Jesse James' Train Robbery and Creation of a Myth

Sep 10, 2019

Jesse James outlaw reward poster
Credit Pinkerton's Detective Agency / Wikimedia Commons

For the record, the Rock Island Express the boys hit that night was eight cars long--four coaches, two sleepers, and two baggage and express cars. It left Council Bluffs at five, on a run to Chicago. Oddly enough, the last sleeper was full of Chinese students on their way to colleges out east. The date was July 21, 1873.

The thing is, no one imagined that a bunch of galoots could stop a train, stop it in its tracks, then shoot up a storm, get on board, and go from seat to seat demanding cash and whatever valuables they spotted. What happened that night, 65 miles west of Des Moines, two hours south and east of was the very first train robbery in American history; and it happened just outside of Adair, Iowa, at a spot you can visit yet today, a place where an immense railroad engine wheel is set in the earth in memory of a wild and nasty robbery that happened right there that night.

The sun's going down at 8:30, but there's plenty enough light for an engineer with his wits about him to spot a line of track that's bent out of shape by someone or something. When John Rafferty saw trouble coming, he threw that monster engine into reverse and stopped that iron horse fast as he could, thereby playing into the dastardly hands of the James boys.

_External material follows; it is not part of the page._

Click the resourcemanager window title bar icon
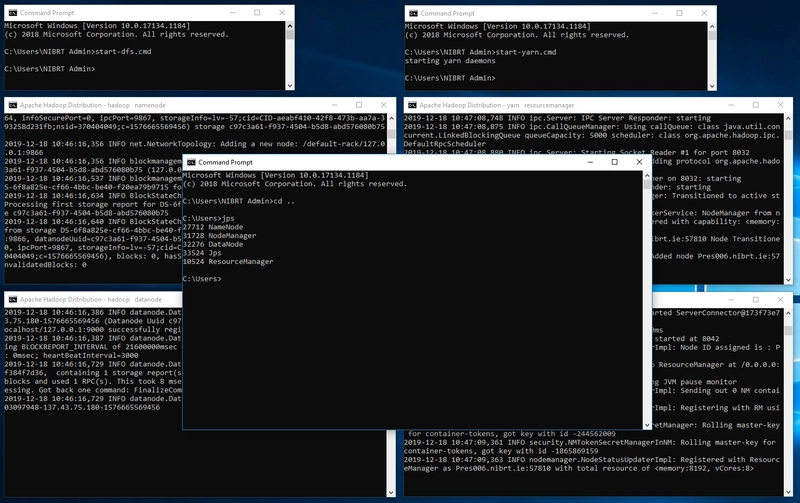This screenshot has width=800, height=503. click(412, 104)
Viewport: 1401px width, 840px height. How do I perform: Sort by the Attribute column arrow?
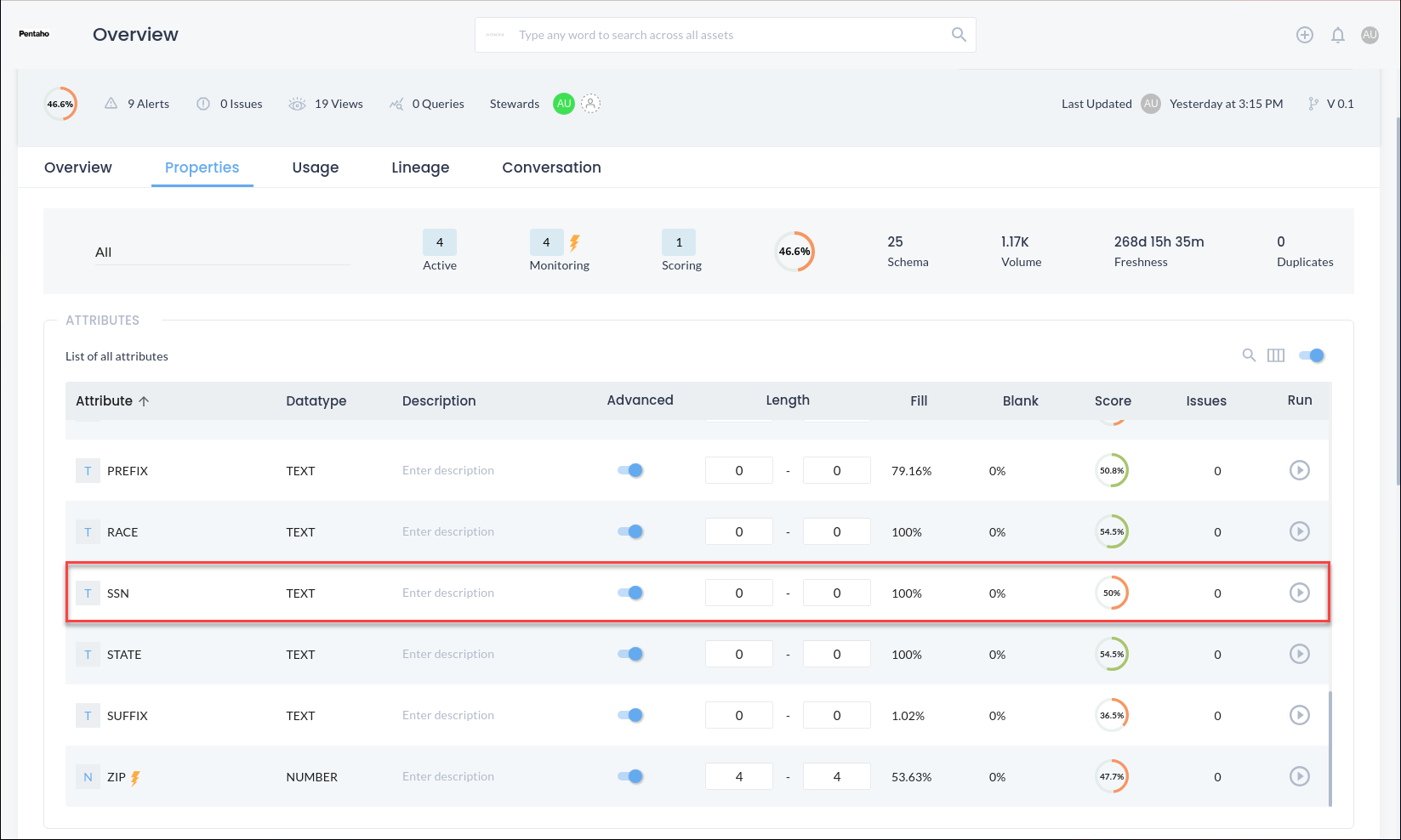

Just one word explains a scrapbook full of wild west 19th century behavior. It's only four letters long, a bright and shiny object that stole a nation's senses every time anyone saw a fingernail’s worth in the bottom of the pan--gold. Frank and Jesse James got the word that the Rock Island was carrying lots of gold from Colorado. Gold is what they were after.

But it was coming later. Wrong time. Wrong train. No gold.

No matter. That train heist, right down the road from here, stunned locals and shocked the entire nation. Who would have believed "six large, athletic men dressed in KuKlux style" could bring a monster railroad to a stop, rob the passengers blind, and kill good, decent men?--but it happened. Engineer Rafferty was killed, that night, thrown out of the train when the engine ran into a bank and flipped. 

There was no gold, but when the James gang tallied the loot, they'd still grabbed a couple thousand and change, not bad for fifteen minutes of banditry. And they'd made history, put "the James Gang," all upper case, across the nation’s newspapers and, eventually, the colorful covers of a dozen dime novels. Stopping that Rock Island Express put the James boys on a fast track to mythic glory, Robin Hood and a prairie band of merry men.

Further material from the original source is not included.